Cut taxes and spending
Government spending and tax policies caused the dot-com bubble. Government intervention papered over that bust, but set up the housing bubble. More government intervention masked the housing bubble, but is creating a new housing bubble and a bond bubble. It’s time to quit doing things that have repeatedly failed and try what has worked. Cut taxes and spending.
We entered a recession in 1920. Unemployment jumped from 4 percent to 20 percent in 1921. Gross national product declined 17 percent. In response, President Warren Harding cut spending by half by 1922, reduced tax rates and reduced the national debt by one-third. Unemployment dropped to 6.7 percent in 1922 and 2.4 percent in 1923. President Calvin Coolidge continued these programs and unemployment averaged 3.3 percent for the rest of the decade.

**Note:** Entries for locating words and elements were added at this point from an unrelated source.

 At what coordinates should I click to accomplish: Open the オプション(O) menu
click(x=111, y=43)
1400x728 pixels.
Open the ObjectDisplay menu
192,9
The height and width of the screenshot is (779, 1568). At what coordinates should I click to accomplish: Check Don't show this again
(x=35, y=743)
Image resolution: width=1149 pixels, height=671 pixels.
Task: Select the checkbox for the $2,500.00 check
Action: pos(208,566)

At the end of World War II, Keynesians (paleo-Obamanoids) claimed cutting government spending would bring back the Great Depression. Instead, government spending was cut from $106.9 billion in 1945 (over 45 percent of GDP) to $44.8 billion in 1950 (15 percent of GDP). GDP grew from $223 billion to $293.8 billion, the annual federal deficit fell from $53.7 billion to $1.3 billion, and unemployment averaged 4.5 percent from 1945 to 1950.